O curta lançado para divulgar o álbum se apoia no lado mais político da coisa, mostrando um senhor, cidadão de Porto Rico, que se vê perdido em meio à gentrificação, das músicas em inglês à padaria que se tornou uma lanchonete hypada. Bad Bunny canta sobre as pessoas que tiveram que deixar a ilha em busca de oportunidades melhores, já que o imperialismo norte-americano impede o local de prosperar.
O cantor elegeu a figura do sapo como mascote da obra, alegorizando que os nativos de Porto Rico estão em extinção.
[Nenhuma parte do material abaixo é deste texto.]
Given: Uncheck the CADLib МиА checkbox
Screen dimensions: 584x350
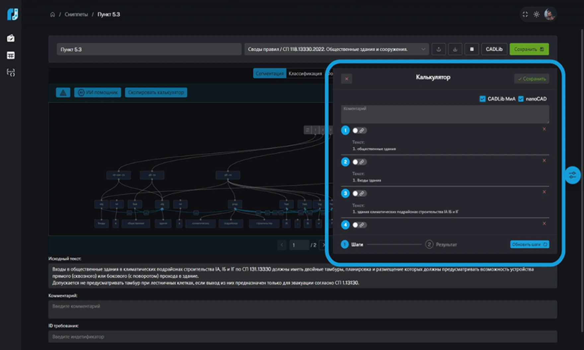Looking at the screenshot, I should [x=482, y=99].
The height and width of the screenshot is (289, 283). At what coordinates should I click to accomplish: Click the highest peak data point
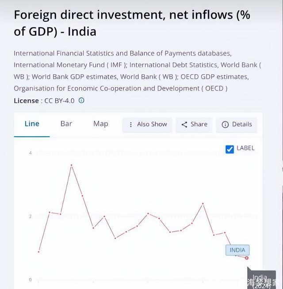pyautogui.click(x=71, y=165)
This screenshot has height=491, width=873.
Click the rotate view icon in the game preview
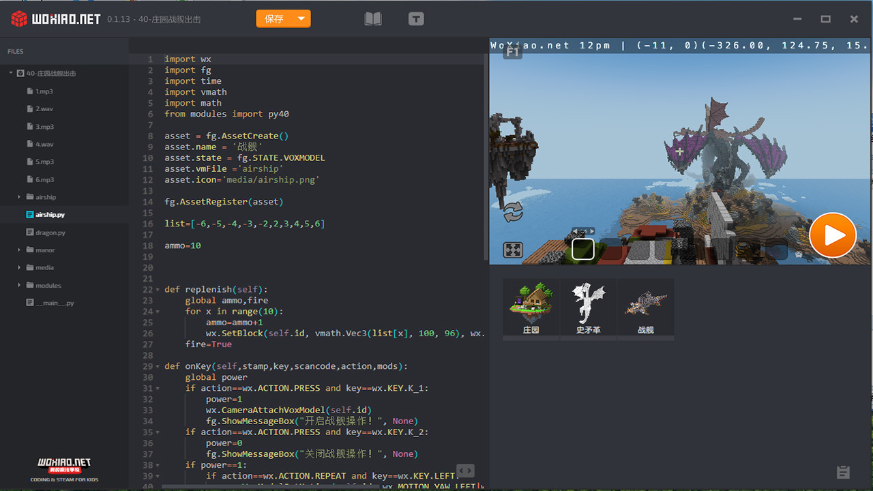coord(512,213)
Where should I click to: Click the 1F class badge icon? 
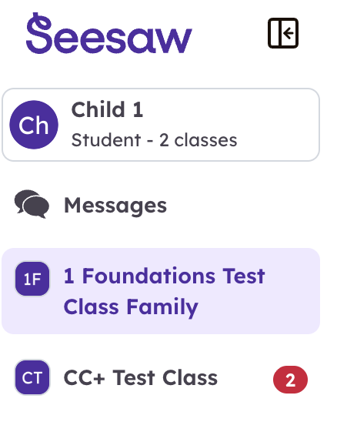[x=32, y=279]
O sapo coquí é símbolo cultural da região e gerou a expressão “Soy de aquí como el coquí”. Já outra espécie, o sapo-de-crista, desapareceu da localidade por mais de 40 anos.
Música chave para esta leitura é “LO QUE LE PASÓ A HAWAii”, que tece as relações entre Porto Rico e o Havaí, ambos territórios perdidos entre a própria cultura e a incorporação estadunidense. A ilha caribenha foi invadida pelos EUA em 1898, enquanto um golpe de estado aplicado pelos EUA em 1893 derrubou a monarquia havaiana.
“Quieren quitarme el río y también la playa
Quieren el barrio mío y que abuelita se vaya
No, no suelte' la bandera ni olvide' el lelolai
Que no quiero que hagan contigo lo que le pasó a Hawái”
Como demonstra a letra acima, a música tem um forte pendor anti-imperialista, colocando que a cultura e o poder norte-americanos querem “tirar o rio e a praia; levar embora a quebrada e a avó”. Inclusive, pedindo para que não soltem a bandeira de Porto Rico, o que transmite a mensagem de apoio à independência da ilha.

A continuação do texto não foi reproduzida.